# Task to carry out:
Below are records with pictures. Transcribe exactly, and only, the lines from the line with "Task: Set zoom to 50% preset" to the line with "How do I perform: Delete", both ends included, but not the pictures.

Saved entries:
____________
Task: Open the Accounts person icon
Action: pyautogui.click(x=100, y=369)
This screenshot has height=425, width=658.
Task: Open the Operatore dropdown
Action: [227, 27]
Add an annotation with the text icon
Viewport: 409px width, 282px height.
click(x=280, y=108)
____________
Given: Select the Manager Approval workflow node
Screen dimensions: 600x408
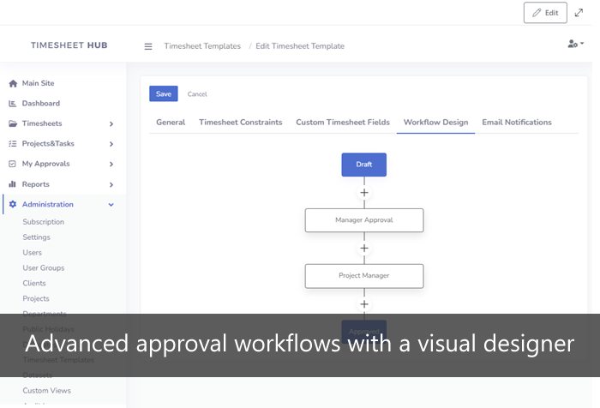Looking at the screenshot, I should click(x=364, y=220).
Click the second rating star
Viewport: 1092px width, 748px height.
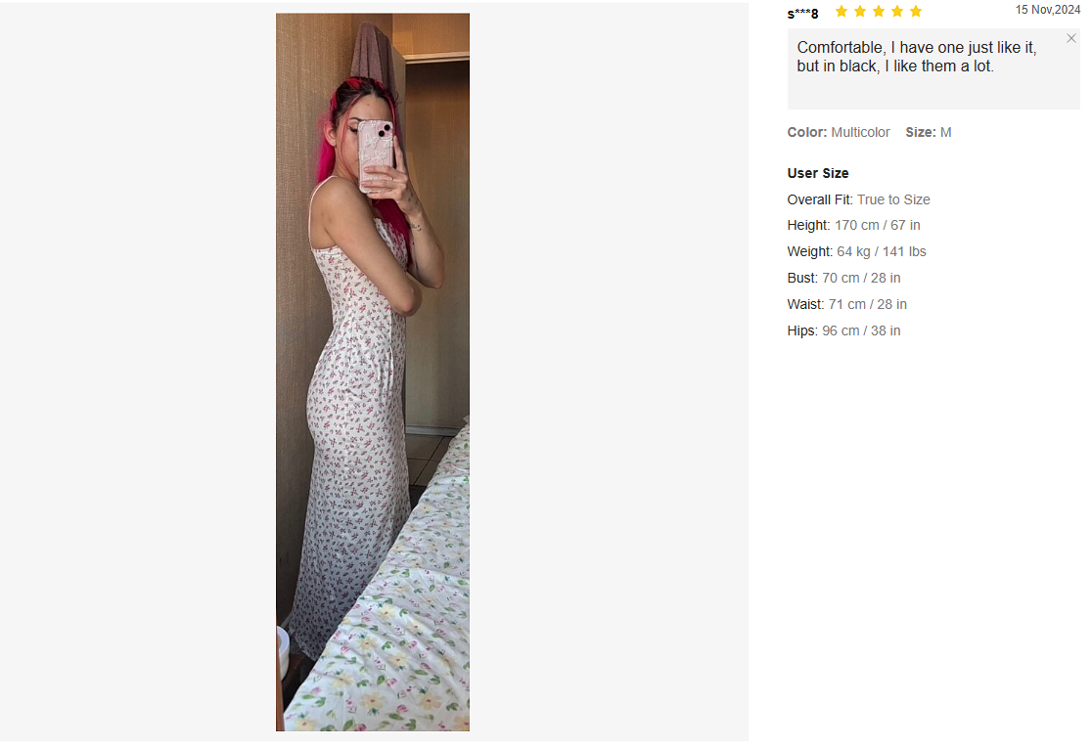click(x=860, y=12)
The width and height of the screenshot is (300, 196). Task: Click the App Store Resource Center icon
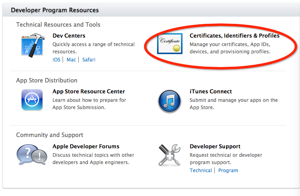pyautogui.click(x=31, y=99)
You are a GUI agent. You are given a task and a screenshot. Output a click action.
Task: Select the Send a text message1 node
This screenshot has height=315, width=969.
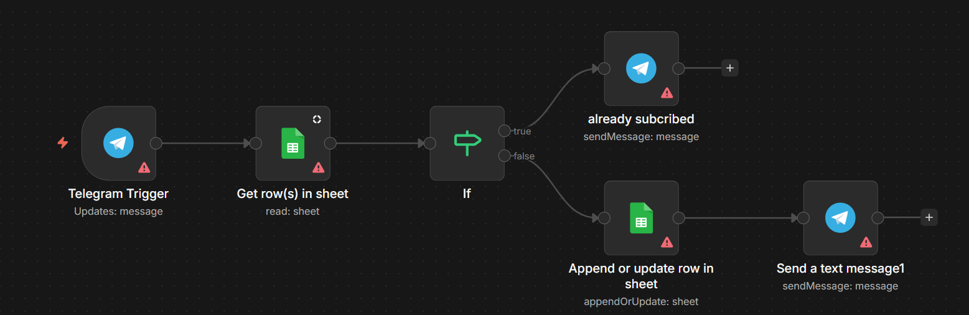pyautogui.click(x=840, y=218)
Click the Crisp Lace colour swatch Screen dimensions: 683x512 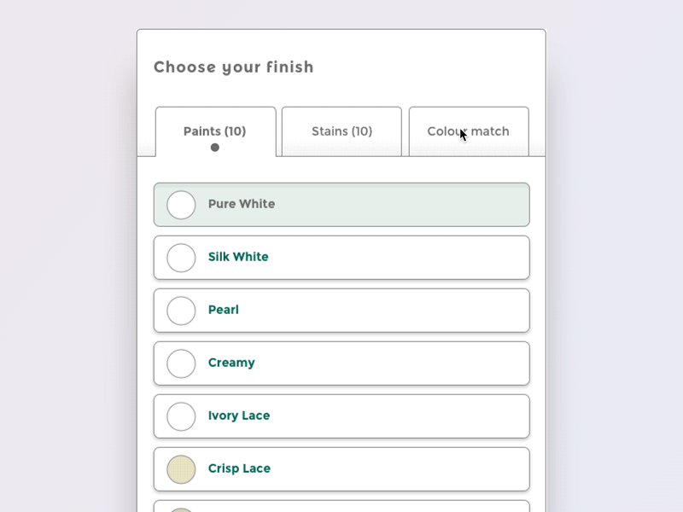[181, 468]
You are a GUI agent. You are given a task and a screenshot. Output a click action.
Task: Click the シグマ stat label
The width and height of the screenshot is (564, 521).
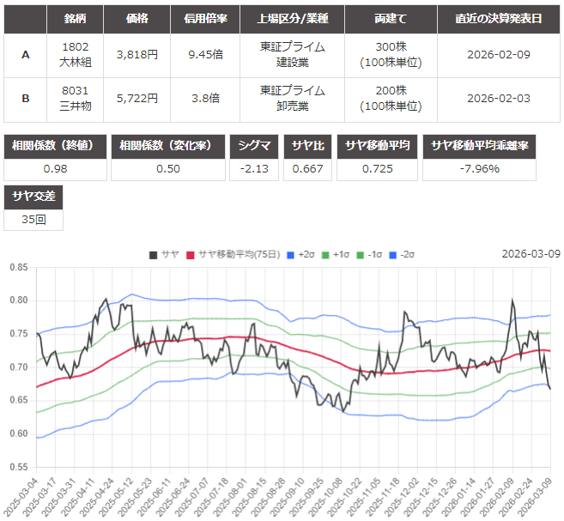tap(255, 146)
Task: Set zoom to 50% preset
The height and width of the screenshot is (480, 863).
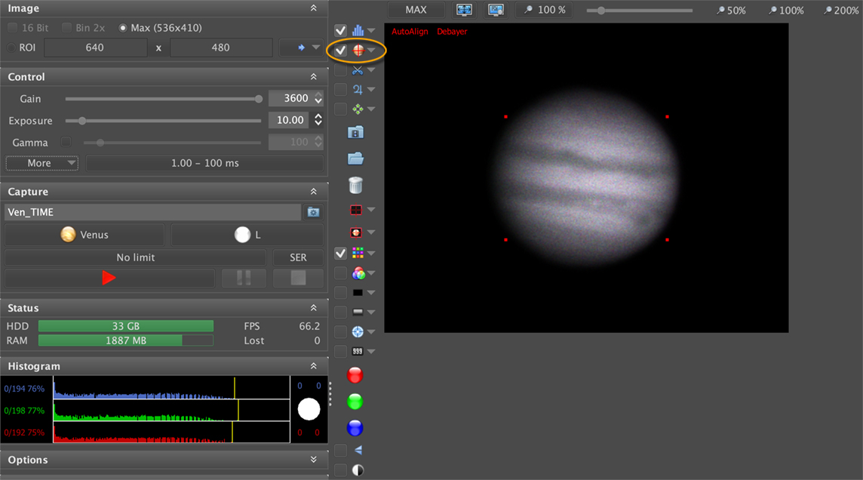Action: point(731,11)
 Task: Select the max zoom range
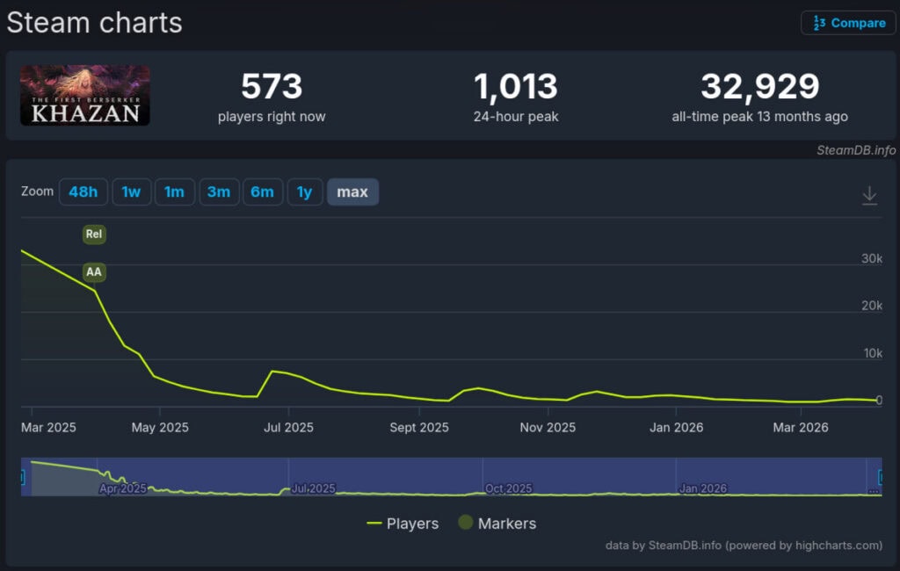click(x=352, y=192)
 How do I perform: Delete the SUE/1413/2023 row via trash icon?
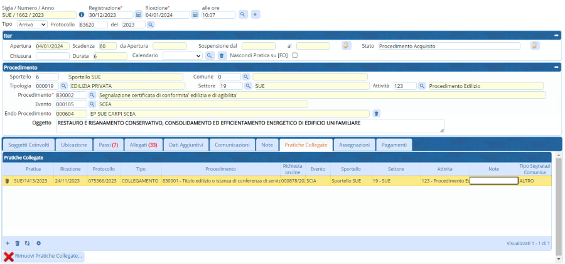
____________
# Answer below:
Task: Set zoom to 50% preset
The height and width of the screenshot is (480, 863).
Action: point(731,11)
 Task: Select the max zoom range
click(x=352, y=192)
 How do I perform: Delete the SUE/1413/2023 row via trash icon?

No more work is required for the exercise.